*Required work*.
Working from the data below, write out exactly the lines from its first through the line that contains "Гарантия на товар (85, 914)", both ends included and pictures omitted.

*** The data Section Begins ***

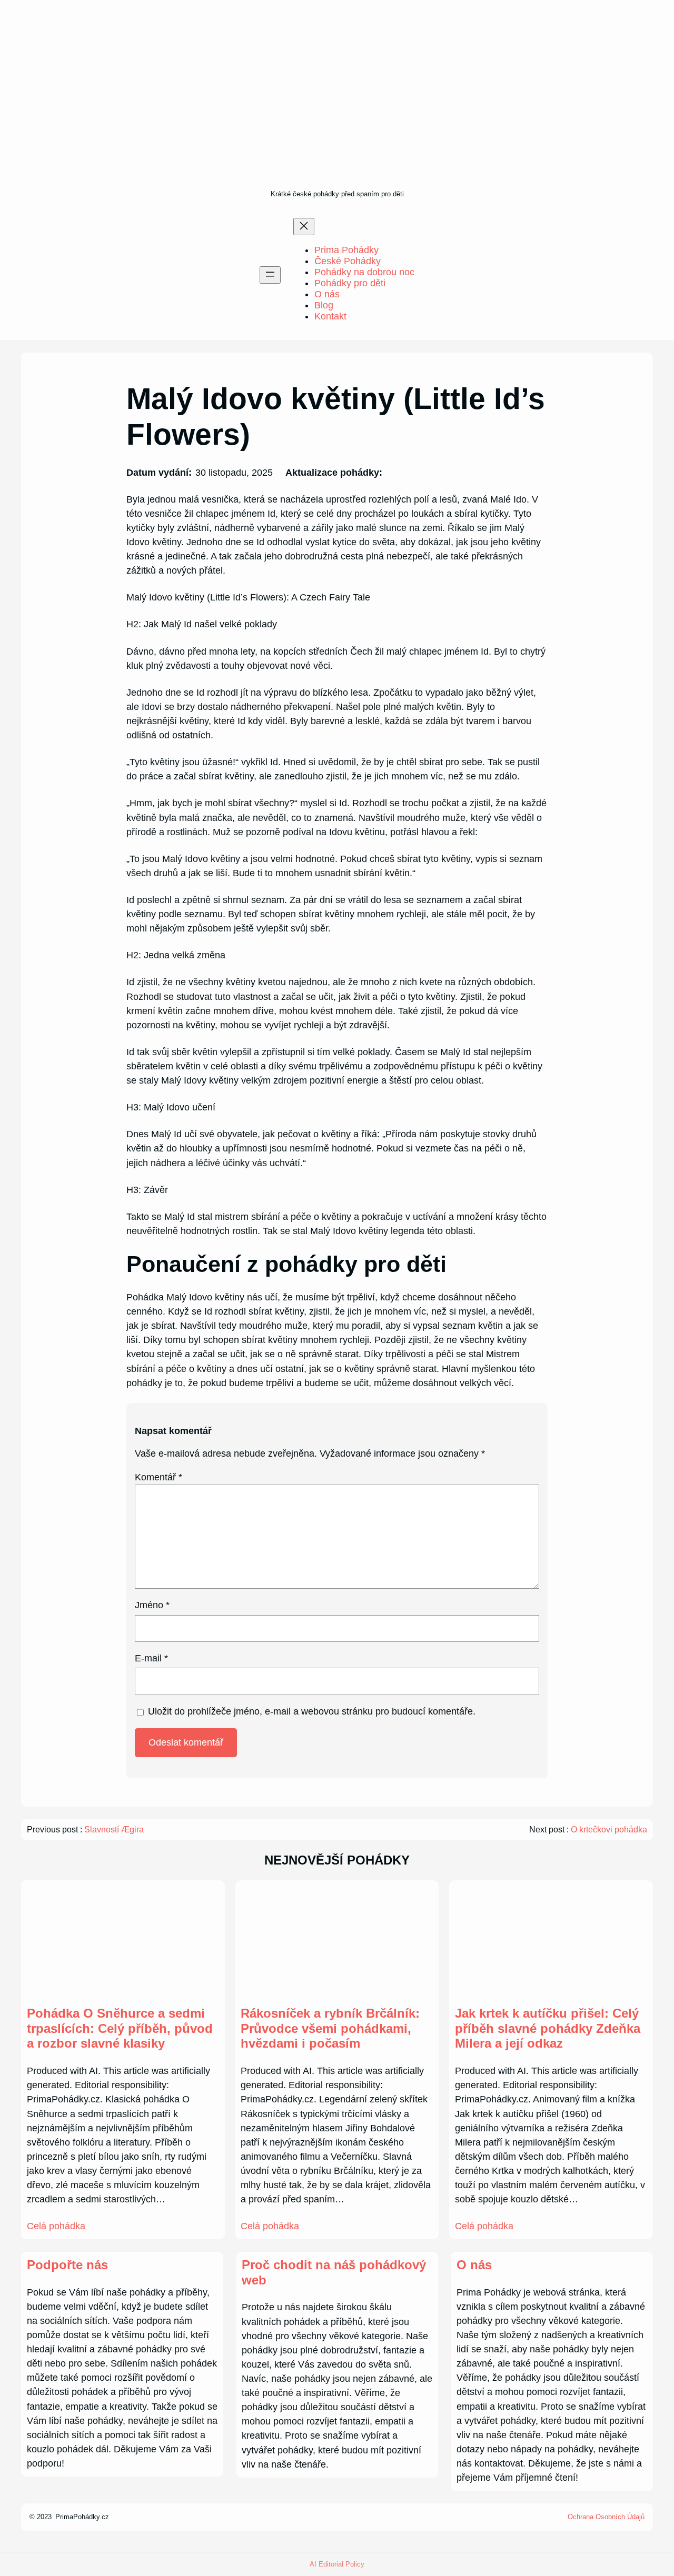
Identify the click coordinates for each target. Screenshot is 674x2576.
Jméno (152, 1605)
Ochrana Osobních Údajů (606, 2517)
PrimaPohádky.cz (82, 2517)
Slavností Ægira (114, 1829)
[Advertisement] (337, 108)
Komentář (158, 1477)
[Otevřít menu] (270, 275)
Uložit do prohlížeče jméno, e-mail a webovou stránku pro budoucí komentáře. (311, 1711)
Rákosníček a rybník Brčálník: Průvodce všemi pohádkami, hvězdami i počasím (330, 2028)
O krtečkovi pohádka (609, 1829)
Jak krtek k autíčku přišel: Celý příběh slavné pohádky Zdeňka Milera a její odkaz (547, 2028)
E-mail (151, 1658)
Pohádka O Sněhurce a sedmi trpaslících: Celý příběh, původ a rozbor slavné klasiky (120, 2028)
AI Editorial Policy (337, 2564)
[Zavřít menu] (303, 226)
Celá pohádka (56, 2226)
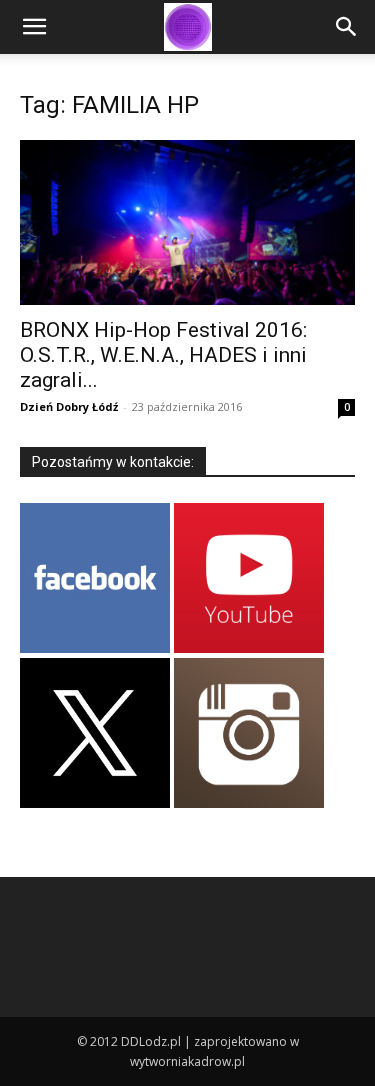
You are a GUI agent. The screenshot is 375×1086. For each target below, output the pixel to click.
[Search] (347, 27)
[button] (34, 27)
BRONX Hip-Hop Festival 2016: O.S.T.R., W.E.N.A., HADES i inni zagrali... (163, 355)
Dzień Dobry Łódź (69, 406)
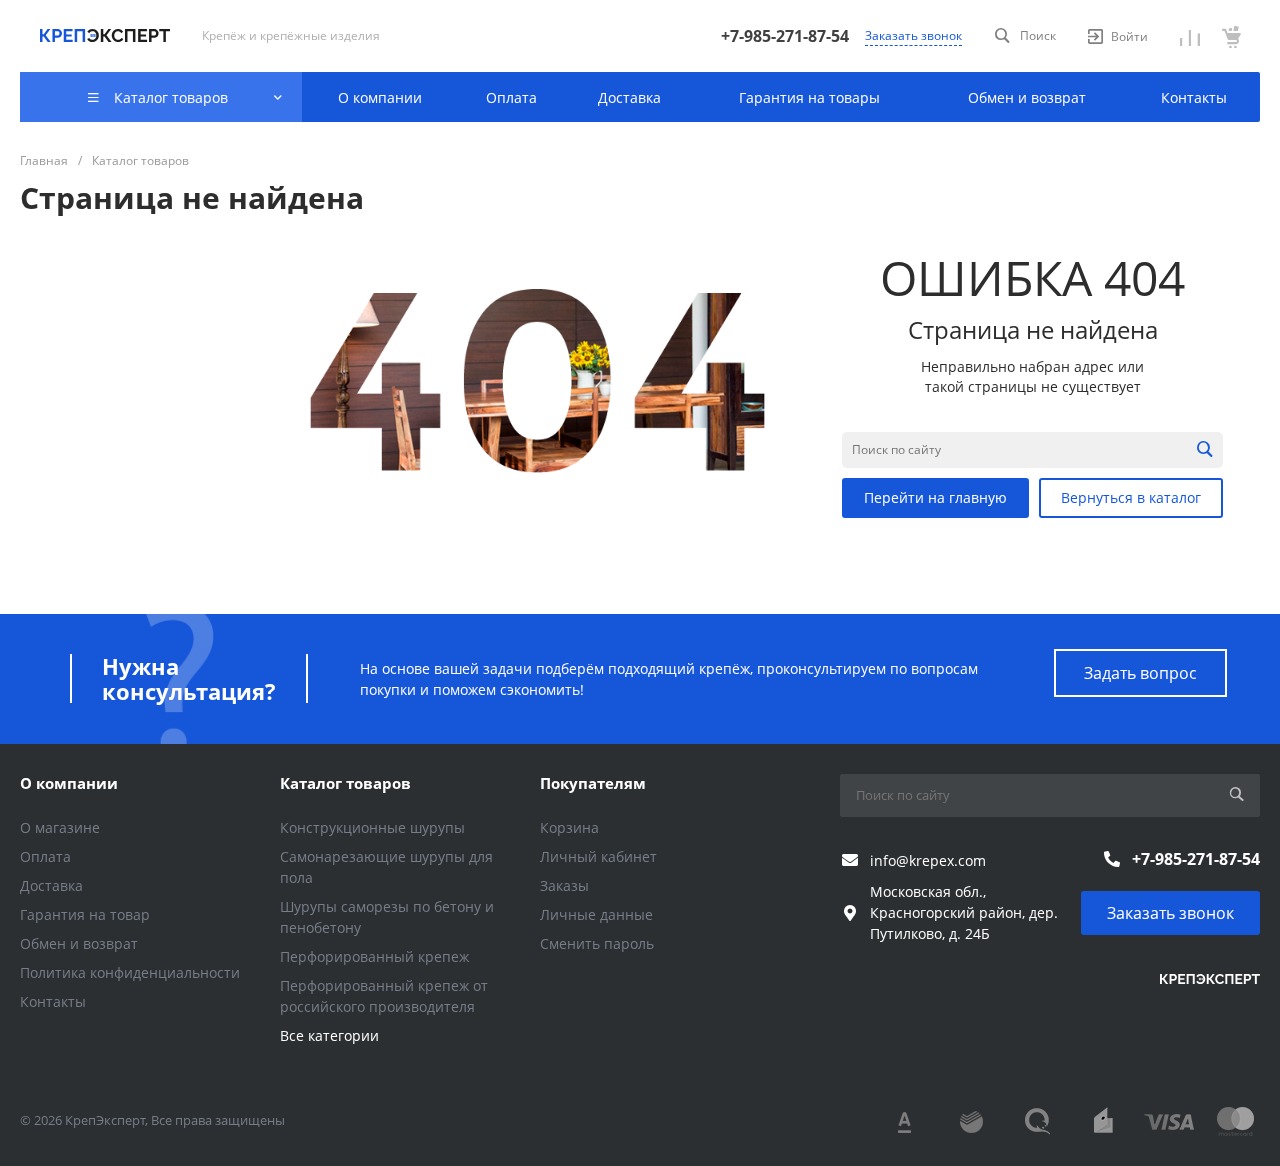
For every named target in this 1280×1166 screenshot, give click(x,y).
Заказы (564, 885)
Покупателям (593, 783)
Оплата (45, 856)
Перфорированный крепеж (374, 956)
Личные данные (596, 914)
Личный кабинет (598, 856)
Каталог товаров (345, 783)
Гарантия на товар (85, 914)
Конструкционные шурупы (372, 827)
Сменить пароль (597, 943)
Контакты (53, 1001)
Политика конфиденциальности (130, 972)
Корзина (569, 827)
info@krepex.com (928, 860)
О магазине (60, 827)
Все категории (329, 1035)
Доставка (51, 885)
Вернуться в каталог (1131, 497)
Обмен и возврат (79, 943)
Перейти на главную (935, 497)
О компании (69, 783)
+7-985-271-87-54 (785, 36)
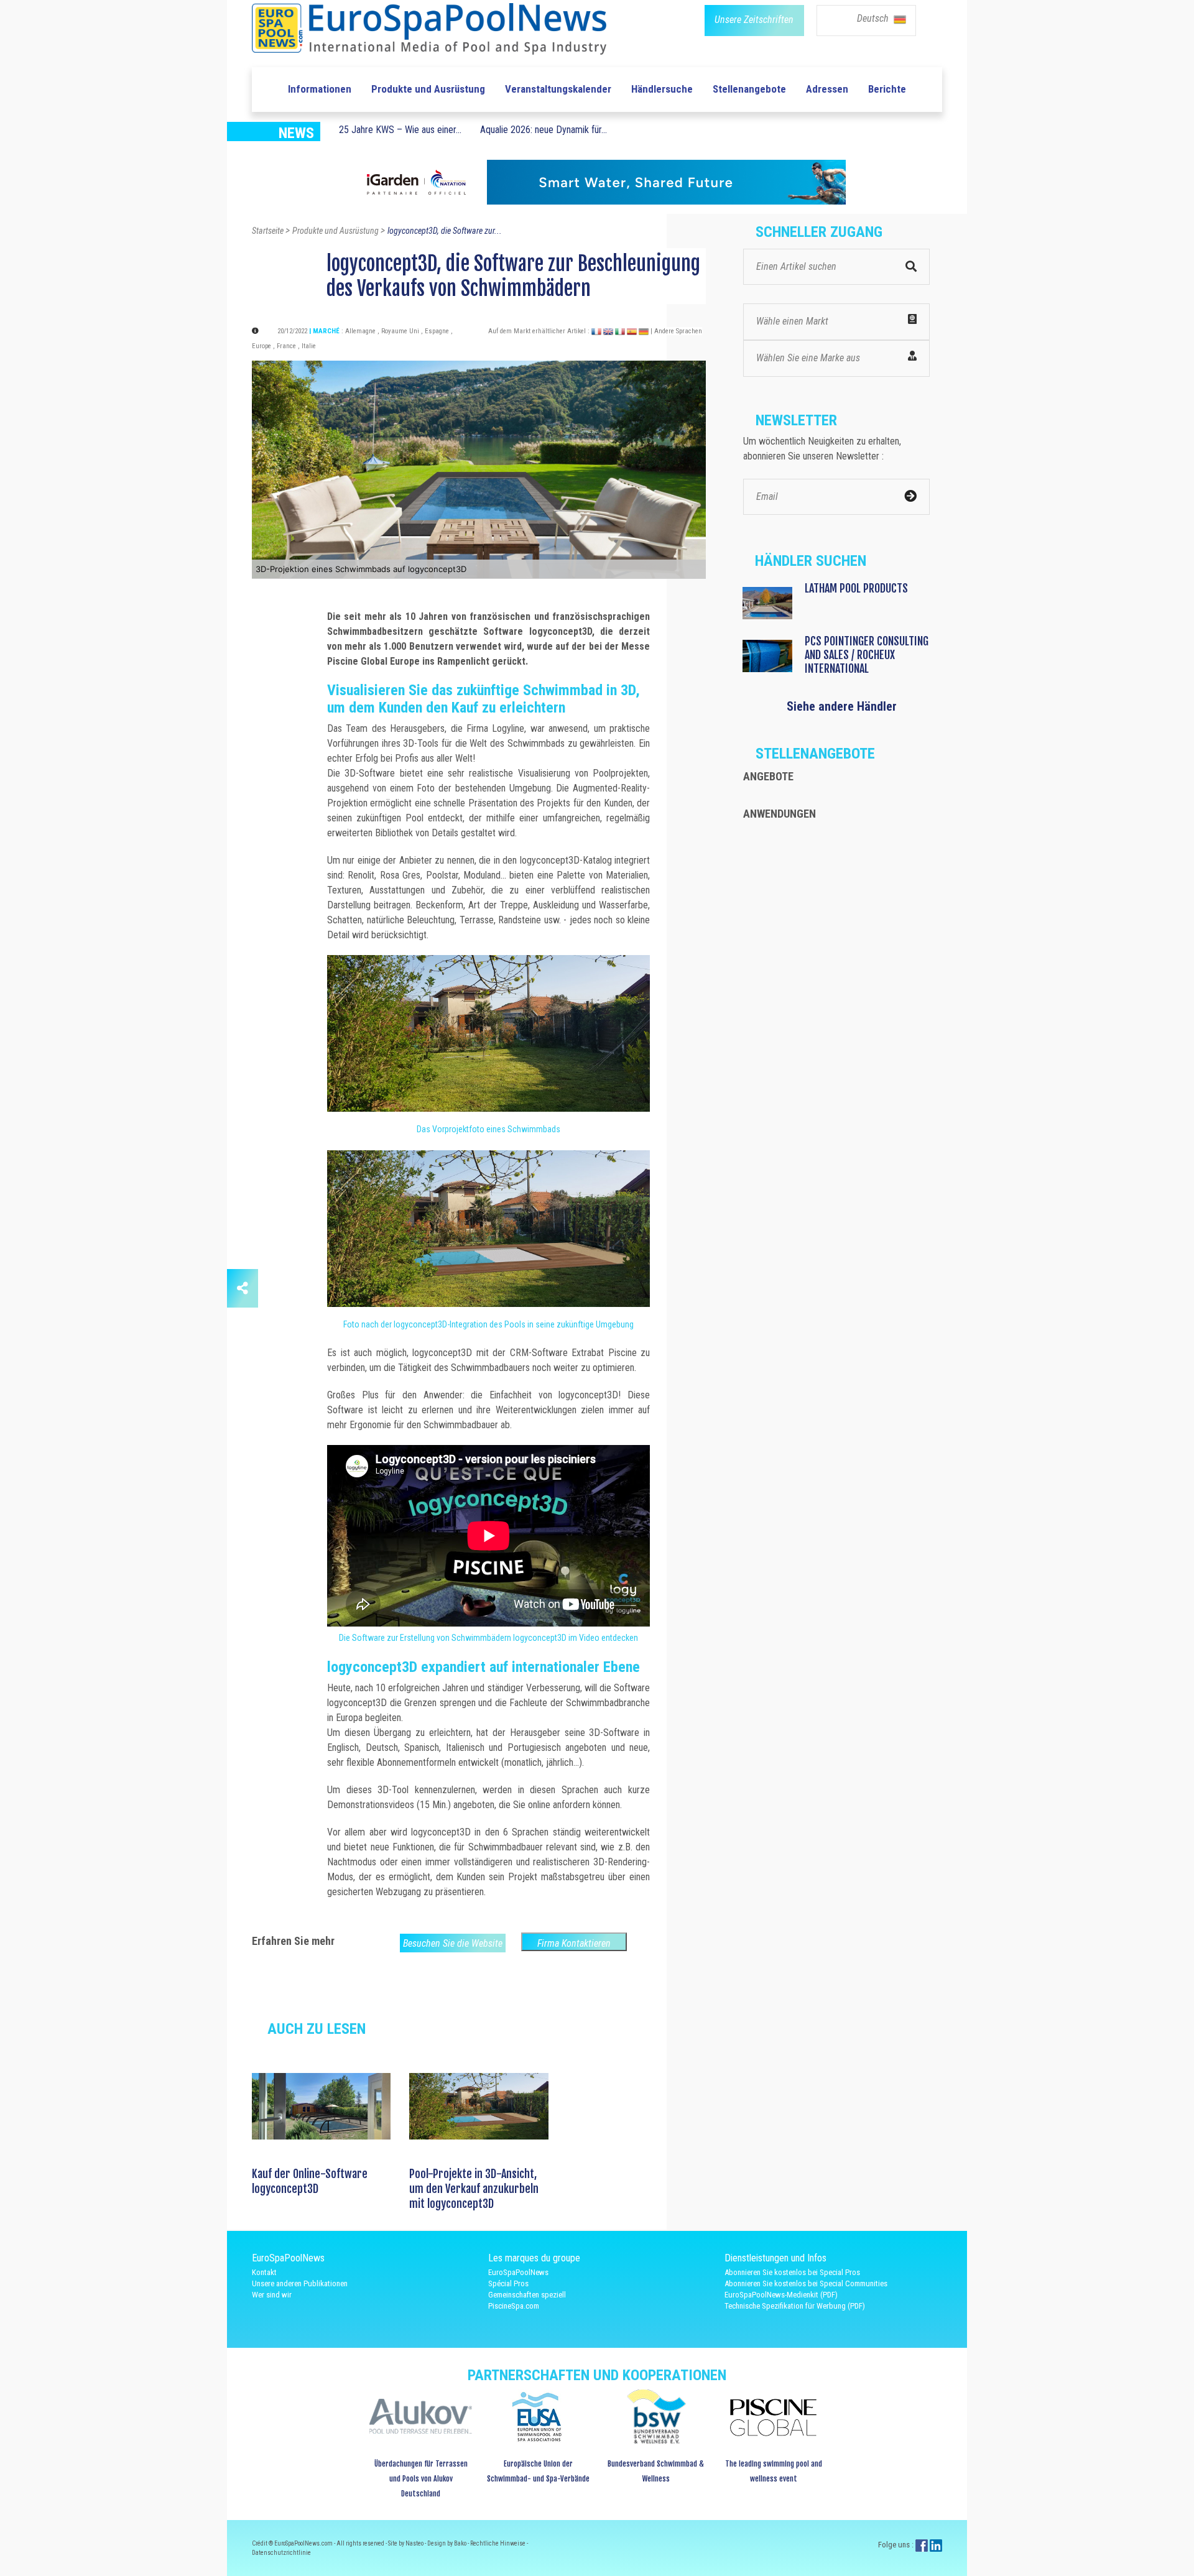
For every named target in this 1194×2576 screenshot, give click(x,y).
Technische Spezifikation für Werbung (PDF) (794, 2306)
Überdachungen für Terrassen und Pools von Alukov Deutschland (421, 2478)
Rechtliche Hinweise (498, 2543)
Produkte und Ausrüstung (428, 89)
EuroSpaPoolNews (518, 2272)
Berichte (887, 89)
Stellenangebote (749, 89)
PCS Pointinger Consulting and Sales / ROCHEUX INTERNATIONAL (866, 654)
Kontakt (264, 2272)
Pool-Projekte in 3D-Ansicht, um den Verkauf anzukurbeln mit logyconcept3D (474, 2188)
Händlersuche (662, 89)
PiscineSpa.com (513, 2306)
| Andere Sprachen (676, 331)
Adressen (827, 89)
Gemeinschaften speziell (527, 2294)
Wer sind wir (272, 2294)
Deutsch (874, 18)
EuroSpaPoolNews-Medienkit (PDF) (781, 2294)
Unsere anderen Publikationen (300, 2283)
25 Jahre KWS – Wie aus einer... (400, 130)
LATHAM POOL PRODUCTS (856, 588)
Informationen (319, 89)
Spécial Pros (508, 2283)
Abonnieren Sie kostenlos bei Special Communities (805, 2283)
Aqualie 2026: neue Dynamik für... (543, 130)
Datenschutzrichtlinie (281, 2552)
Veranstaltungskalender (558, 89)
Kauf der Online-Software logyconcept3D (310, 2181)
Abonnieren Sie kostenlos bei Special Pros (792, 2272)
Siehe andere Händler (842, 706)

*** The data Section Ends ***

*Result of this exercise*.
Identify the click coordinates for each target. Screenshot is 674x2576.
Jméno (152, 1605)
Ochrana Osobních Údajů (606, 2517)
PrimaPohádky.cz (82, 2517)
Slavností Ægira (114, 1829)
[Advertisement] (337, 108)
Komentář (158, 1477)
[Otevřít menu] (270, 275)
Uložit do prohlížeče jméno, e-mail a webovou stránku pro budoucí komentáře. (311, 1711)
Rákosníček a rybník Brčálník: Průvodce všemi pohádkami, hvězdami i počasím (330, 2028)
O krtečkovi pohádka (609, 1829)
Jak krtek k autíčku přišel: Celý příběh slavné pohádky Zdeňka Milera a její odkaz (547, 2028)
E-mail (151, 1658)
Pohádka O Sněhurce a sedmi trpaslících: Celý příběh, původ a rozbor slavné klasiky (120, 2028)
AI Editorial Policy (337, 2564)
[Zavřít menu] (303, 226)
Celá pohádka (56, 2226)
You are a GUI agent. The screenshot is 375×1086. For each target below, output the pixel to click.
[Search] (347, 27)
[button] (34, 27)
BRONX Hip-Hop Festival 2016: O.S.T.R., W.E.N.A., HADES i inni zagrali... (163, 355)
Dzień Dobry Łódź (69, 406)
For every named target in this 1280×1166 screenshot, give click(x,y).
Заказы (564, 885)
Покупателям (593, 783)
Оплата (45, 856)
Перфорированный крепеж (374, 956)
Личные данные (596, 914)
Личный кабинет (598, 856)
Каталог товаров (345, 783)
Гарантия на товар (85, 914)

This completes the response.